__Exercise prompt__: Report every line of the records below that contains the string "label", copying each such line in full.

Data lines start

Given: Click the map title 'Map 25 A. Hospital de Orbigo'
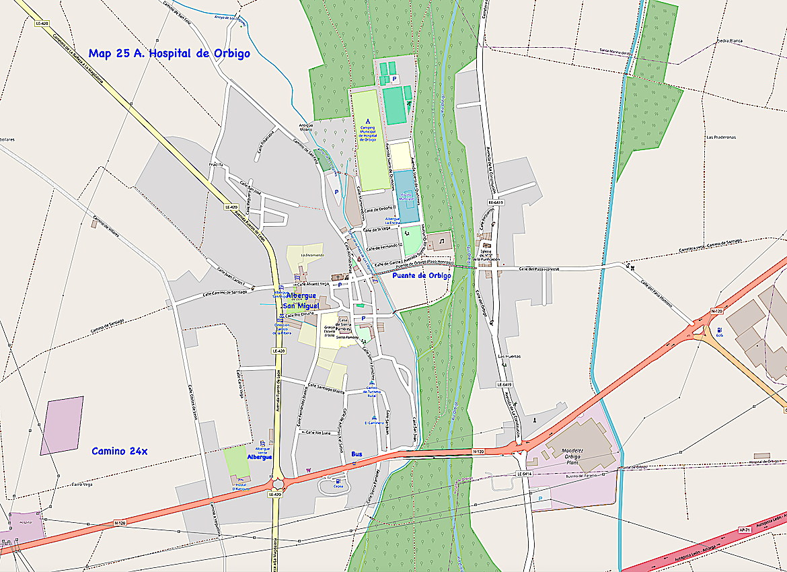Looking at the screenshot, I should [x=169, y=54].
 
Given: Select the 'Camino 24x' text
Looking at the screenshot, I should [x=119, y=451].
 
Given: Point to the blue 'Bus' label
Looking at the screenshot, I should [x=357, y=454].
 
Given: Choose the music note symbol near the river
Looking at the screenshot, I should [x=442, y=240].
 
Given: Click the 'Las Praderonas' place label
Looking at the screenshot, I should [x=720, y=137].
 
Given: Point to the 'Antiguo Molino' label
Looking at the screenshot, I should [x=306, y=128].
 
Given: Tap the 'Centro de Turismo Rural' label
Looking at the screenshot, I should [x=371, y=391].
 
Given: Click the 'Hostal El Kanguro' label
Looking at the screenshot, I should [x=241, y=487].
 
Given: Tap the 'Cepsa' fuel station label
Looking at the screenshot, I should [x=338, y=486].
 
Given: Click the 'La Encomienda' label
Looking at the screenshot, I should [x=312, y=255].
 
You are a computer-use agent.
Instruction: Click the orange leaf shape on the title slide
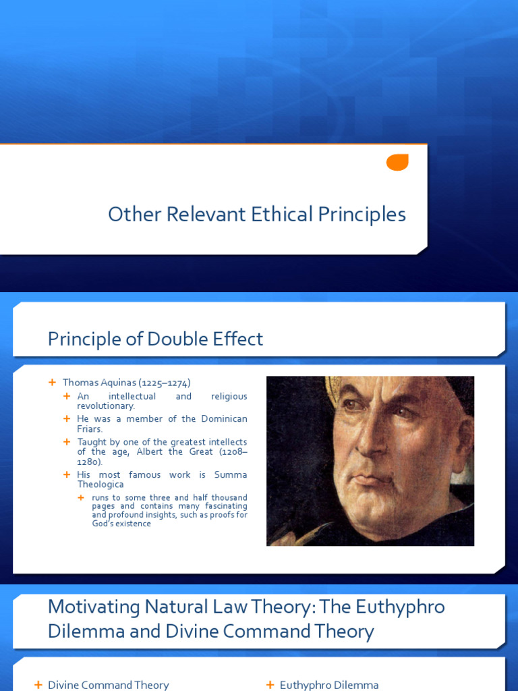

Data lines end

__Complete output__:
Given: Point to the blue 'Bus' label
Given: Click the 'Las Praderonas' place label
Given: Point to the 'Antiguo Molino' label
Given: Tap the 'Centro de Turismo Rural' label
Given: Click the 'Hostal El Kanguro' label
Given: Tap the 'Cepsa' fuel station label
Given: Click the 'La Encomienda' label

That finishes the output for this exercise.